Die Entwicklung des Kapitalismus scheint derzeit ihren Höhepunkt überschritten zu haben. Während der letzten Jahrzehnte folgten auf den politischen Zusammenbruch von »Verliererregionen«, die es nicht geschafft hatten, den wirtschaftlichen Vorsprung der entwickelten Industriemächte aufzuholen, eine ganze Kette von »Entstaatlichungskriegen«, in denen die Reste nationalstaatlicher Armeen in trauter Gemeinschaft mit diversen Gotteskriegern und ganz gewöhnlichen Banditen die zuvor mühsam aus dem Boden gestampften Infrastrukturen fledderten. Und der marxistische Ökonom Wolfgang Fritz Haug prognostizierte – einen US-amerikanischen Geographen zitierend – schon vor Jahren ein mögliches »Auseinanderbrechen der globalen Wirtschaft in regionale Hegemonialstrukturen, die genauso leicht wild miteinander konkurrieren als auch in der elenden Frage zusammenarbeiten könnten, wer die Hauptlast der langanhaltenden Depression tragen muss«.
Dieses wild miteinander konkurrieren ist mittlerweile in militärisch ausgetragene Verteilungskämpfe eskaliert. In diesem Kontext ist der derzeit tobende Krieg zwischen Russland und der von den westlichen Staaten unterstützen Ukraine zu sehen, auch das seit 2011 in Libyen und Syrien wütende Kriegs- und Bürgerkriegschaos sowie der von der medialen Öffentlichkeit kaum noch wahrgenommene Bombenkrieg Saudi-Arabiens gegen das Nachbarland Jemen.

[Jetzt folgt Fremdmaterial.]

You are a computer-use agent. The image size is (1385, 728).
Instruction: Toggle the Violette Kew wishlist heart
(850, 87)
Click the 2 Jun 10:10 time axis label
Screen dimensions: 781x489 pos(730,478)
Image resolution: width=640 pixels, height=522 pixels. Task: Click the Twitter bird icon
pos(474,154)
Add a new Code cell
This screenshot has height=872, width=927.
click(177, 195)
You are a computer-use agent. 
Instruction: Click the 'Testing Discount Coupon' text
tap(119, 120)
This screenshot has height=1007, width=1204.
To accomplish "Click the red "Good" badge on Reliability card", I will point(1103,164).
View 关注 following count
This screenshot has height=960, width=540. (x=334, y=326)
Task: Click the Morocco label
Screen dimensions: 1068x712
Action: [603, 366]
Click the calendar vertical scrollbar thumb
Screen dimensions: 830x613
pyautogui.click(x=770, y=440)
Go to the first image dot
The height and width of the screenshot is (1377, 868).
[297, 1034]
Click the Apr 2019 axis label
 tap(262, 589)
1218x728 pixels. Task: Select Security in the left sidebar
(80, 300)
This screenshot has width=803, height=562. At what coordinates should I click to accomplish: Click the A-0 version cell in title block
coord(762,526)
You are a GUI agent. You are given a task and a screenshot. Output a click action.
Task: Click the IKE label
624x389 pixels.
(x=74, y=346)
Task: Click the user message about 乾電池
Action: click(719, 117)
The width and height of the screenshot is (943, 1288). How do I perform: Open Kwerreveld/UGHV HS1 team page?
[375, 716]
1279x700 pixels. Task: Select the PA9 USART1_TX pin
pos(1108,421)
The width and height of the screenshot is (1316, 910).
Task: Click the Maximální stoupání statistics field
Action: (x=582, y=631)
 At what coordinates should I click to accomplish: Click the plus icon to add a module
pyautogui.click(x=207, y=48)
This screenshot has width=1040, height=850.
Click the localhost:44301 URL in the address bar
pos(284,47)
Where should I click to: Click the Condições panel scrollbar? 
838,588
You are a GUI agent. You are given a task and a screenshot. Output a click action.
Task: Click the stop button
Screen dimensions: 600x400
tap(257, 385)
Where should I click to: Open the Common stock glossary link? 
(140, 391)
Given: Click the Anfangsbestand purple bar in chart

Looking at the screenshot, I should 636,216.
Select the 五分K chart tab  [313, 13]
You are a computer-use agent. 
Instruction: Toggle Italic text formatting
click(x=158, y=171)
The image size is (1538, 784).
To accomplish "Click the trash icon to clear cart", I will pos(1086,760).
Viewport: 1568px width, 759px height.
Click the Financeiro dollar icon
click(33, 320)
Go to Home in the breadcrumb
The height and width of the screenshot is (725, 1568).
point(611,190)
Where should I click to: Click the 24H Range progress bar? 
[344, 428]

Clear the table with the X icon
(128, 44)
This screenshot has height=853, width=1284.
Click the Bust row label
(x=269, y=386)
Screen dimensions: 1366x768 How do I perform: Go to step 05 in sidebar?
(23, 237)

Der unter Schüssen und Waffengeklirr geborene Kapitalismus scheint sich in seiner Endphase selbst treu zu bleiben. Wobei er kraft der von ihm weltweit angehäuften Arsenale von Atombomben und anderer Mordinstrumente die weitere Existenz der Menschheit gefährdet.
Kann man gegen einen nun drohenden finalen Verteilungskrieg etwas tun? Aber gewiss doch. Und man sollte es auch. Krieg ist nichts Naturgegebenen, er wird von Menschen gemacht. Auf das Grauen des Ersten und Zweiten Weltkriegs sowie nachfolgender Entkolonialisierungskriege folgte bei der Weltbevölkerung eine breite Ablehnungsfront gegenüber jeder Form von militärischer Gewalt – noch im Jahre 2003 protestierten weltweit Millionen Menschen gegen den Angriff einer von den USA geführten Militärkoalition gegen den Irak. Es liegt an uns, eine neue Abwehrfront gegen Kapitalismus und Krieg zu organisieren.